Start of TEXT EXTRACT

# Journy To The Dark Side.



## rayrecrok (Nov 21, 2008)

Hi.

All my cave diving mates are as bonkers as a box of frogs, scrambling around with all the dive gear in freezing muddy water in the Dales, but even I would do .
this, put it on full screen for best viewing.

ray.


----------



## Penquin (Oct 15, 2007)

Stupendous - a really scenic dive BUT I always enjoyed the wildlife - and there is not a lot to be seen there, so not a dive that would tempt me......... 

Dave


----------



## MrsW (Feb 8, 2009)

That is just amazing and takes me back to my diving days. Is it true that all divers are mad as March Hares??


----------



## rayrecrok (Nov 21, 2008)

MrsW said:


> That is just amazing and takes me back to my diving days. Is it true that all divers are mad as March Hares??


Absolutely.

ray.


----------



## Mrplodd (Mar 4, 2008)

Ask yourself just one question (as in are all divers mad)

Would any sane person go cave diving, bearing in mind the fact that if anything goes wrong there is only one possible outcome???

Fantastic video though.


----------



## MrsW (Feb 8, 2009)

I never did cave diving - not my scene at all! Far too dangerous!


----------



## rayrecrok (Nov 21, 2008)

Mrplodd said:


> Ask yourself just one question (as in are all divers mad)
> 
> Would any sane person go cave diving, bearing in mind the fact that if anything goes wrong there is only one possible outcome???
> 
> Fantastic video though.


I refer the learned gentleman to the two previous posts..

That all my cave diving mates are bonkers.

And all divers in general are bonkers as well..

Nuff said?. :lol: :lol: :lol:

ray.


----------



## tonyt (May 25, 2005)

Without the bonkers divers, we wouldn't see such great clips. Thanks


----------



## Penquin (Oct 15, 2007)

Mind as I always commented - there's something a tad funny about dressing oneself up in tight fitting black rubber and then throwing yourself into cold water......... :lol: :lol: 

And I only did that about 6,500+ times......... :lol: 

but only 4 dives in caves - admittedly they were in the middle of the desert at the back end of Qatar....... - not many people can log going diving to 30m+ in a desert I'm sure........ 8O  

Dave


----------



## rayrecrok (Nov 21, 2008)

End of TEXT EXTRACT

WHAT TO PRODUCE
Copy word for word the stretch of the cave diving thread from "That all my" through "(May 25, 2005)". The entries after this cave diving thread come from a separate source.

Start of LISTED RECORDS

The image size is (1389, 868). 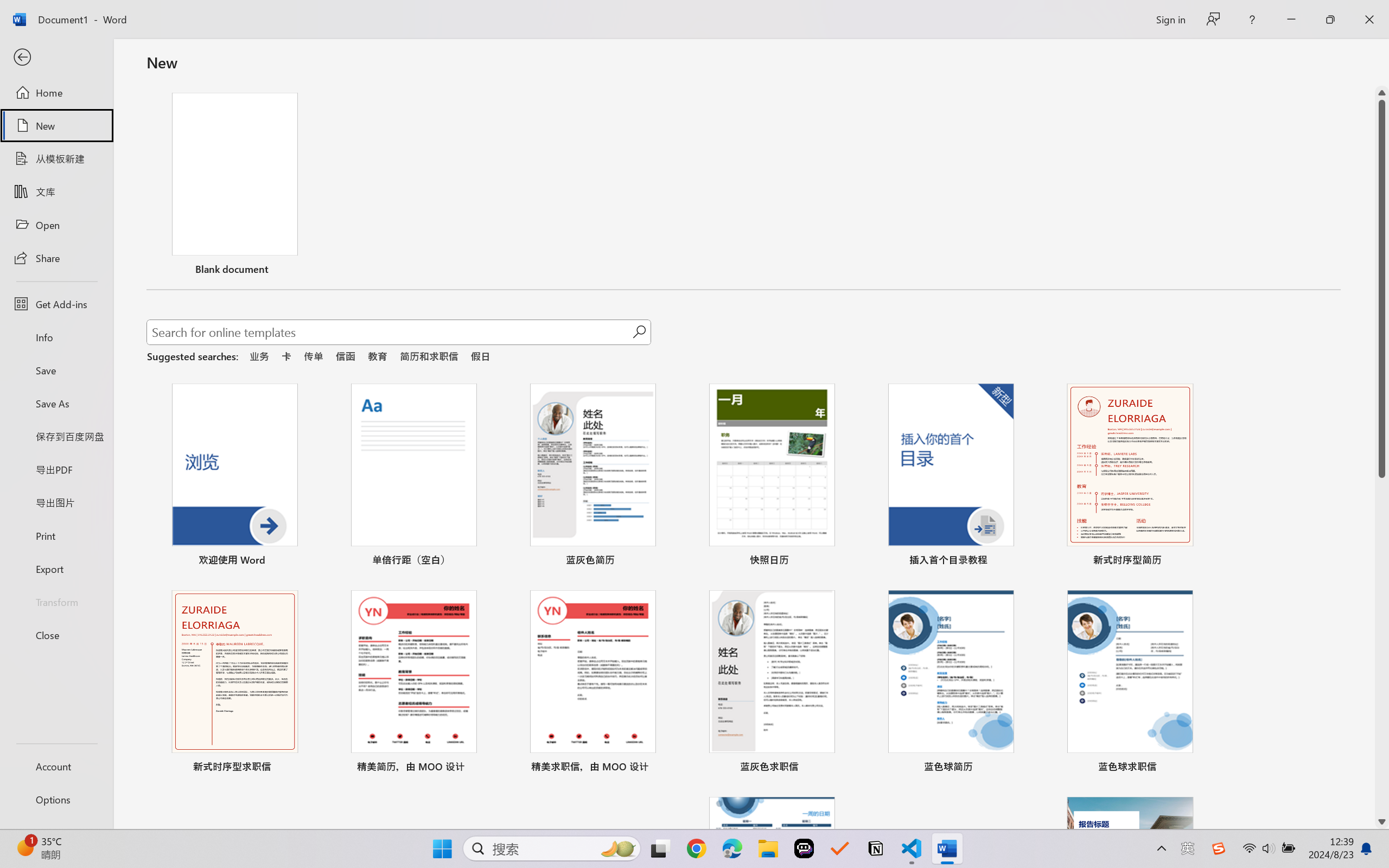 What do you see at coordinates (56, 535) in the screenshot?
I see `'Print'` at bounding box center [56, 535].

End of LISTED RECORDS
Start of LISTED RECORDS

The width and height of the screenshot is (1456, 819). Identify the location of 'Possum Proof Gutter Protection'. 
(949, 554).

End of LISTED RECORDS
Start of LISTED RECORDS

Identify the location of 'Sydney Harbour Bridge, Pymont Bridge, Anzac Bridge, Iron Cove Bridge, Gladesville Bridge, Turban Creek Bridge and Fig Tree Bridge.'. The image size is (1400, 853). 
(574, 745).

End of LISTED RECORDS

TASK RESULT
That all my cave diving mates are bonkers.

And all divers in general are bonkers as well..

Nuff said?. :lol: :lol: :lol:

ray.


----------



## tonyt (May 25, 2005)